Mathematical models are free of human bias. They not only can tell you a likely outcome of an event, but they can also estimate a realistic confidence level.
But math models can sometimes get a bad rap. In almost every NCAA bastketball pool, there is always some lucky fool who picks tons of winners. He would probably beat a really good prediction model, but the other 99 people in the pool wouldn’t. So some people say, ahah–your math is all for nothing.
Bill Schauer
October 1, 2007
Just for the record mathematical models are free from SOME types of human bias but not others. All models rely on some assumptions and bias can hide in these assumptions and frequently does. The type of bias that models are free from is that if you give them the exact same inputs it will produce the exact same outputs. Human experts often take in to account different factors for each analysis. As in the basketball expert who will consider the injury situation for a team one time and not for another or change the weights of various factors from one analysis to another.
Slobodan Chutzpah
October 2, 2007
As Bill Schauer points out, mathematical models are indeed free from certain types of bias but not others.
When it comes to using them in sports, I don’t see no great ethical problems, but applying mathematical models to human activities in other areas – such as deciding questions regarding their freedom, rights, employment, etc. – certainly presents a more treacherous path that shouldn’t be trod lightly.

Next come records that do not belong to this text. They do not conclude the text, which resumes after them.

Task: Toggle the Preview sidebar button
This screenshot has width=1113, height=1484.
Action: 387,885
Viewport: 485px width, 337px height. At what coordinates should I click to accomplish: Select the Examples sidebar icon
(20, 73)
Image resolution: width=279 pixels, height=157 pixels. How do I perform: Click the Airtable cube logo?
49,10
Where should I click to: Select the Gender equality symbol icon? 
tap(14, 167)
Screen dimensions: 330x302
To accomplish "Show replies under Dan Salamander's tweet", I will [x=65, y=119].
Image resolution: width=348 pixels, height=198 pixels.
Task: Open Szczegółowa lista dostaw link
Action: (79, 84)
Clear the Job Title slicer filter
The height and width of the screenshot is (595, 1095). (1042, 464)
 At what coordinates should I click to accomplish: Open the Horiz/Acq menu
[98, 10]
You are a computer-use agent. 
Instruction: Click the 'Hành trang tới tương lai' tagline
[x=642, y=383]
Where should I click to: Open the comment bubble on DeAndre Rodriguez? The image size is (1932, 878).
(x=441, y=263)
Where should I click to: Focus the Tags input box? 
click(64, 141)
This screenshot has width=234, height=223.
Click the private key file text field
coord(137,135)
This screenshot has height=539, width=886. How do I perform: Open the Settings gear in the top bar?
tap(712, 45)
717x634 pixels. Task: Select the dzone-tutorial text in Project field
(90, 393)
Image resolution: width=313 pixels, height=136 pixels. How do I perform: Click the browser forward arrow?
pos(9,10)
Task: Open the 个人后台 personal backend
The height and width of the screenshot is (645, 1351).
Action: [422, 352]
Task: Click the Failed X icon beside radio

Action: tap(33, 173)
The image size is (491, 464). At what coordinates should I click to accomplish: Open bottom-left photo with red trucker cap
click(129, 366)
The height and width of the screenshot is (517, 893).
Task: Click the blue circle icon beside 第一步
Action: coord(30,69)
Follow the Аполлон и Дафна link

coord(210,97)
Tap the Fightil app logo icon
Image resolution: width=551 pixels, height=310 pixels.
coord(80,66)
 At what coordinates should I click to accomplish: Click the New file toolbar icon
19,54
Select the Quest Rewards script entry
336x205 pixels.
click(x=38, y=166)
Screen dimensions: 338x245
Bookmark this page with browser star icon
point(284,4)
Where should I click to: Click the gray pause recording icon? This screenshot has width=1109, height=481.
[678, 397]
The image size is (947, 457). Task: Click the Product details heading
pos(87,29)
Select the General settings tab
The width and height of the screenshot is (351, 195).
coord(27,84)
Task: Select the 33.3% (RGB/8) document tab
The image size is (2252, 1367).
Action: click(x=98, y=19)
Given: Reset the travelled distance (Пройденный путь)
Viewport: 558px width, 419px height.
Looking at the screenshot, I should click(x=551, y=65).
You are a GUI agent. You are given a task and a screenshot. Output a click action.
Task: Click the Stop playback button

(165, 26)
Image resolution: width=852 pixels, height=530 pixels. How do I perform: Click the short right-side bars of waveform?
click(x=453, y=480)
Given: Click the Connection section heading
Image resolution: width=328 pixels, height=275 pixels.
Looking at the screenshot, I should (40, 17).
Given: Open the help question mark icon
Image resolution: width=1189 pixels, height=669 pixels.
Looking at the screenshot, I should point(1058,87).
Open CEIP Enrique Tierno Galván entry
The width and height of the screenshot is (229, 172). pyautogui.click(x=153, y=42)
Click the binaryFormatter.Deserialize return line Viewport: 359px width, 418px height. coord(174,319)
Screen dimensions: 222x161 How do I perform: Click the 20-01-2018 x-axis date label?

It is always very dangerous to extract human traits such as empathy from the equation when dealing with humans. I’m digressing a bit, but this is relevant in regard to the larger question.
Vinay
October 2, 2007
I guess there’s a smart intuition to this for basketball as well though.
When an expert looks at assessing a player, numbers still play a role in their own calculus – everything from points scored to steals and turnovers. However, the ‘non-mathematical’ experts put those in a calculus based around their own (often extensive) personal experience. Whereas a stats based model is just more objective in the sort of experiential context it places different numeric values in – ie you’re looking at more information sets than an expert.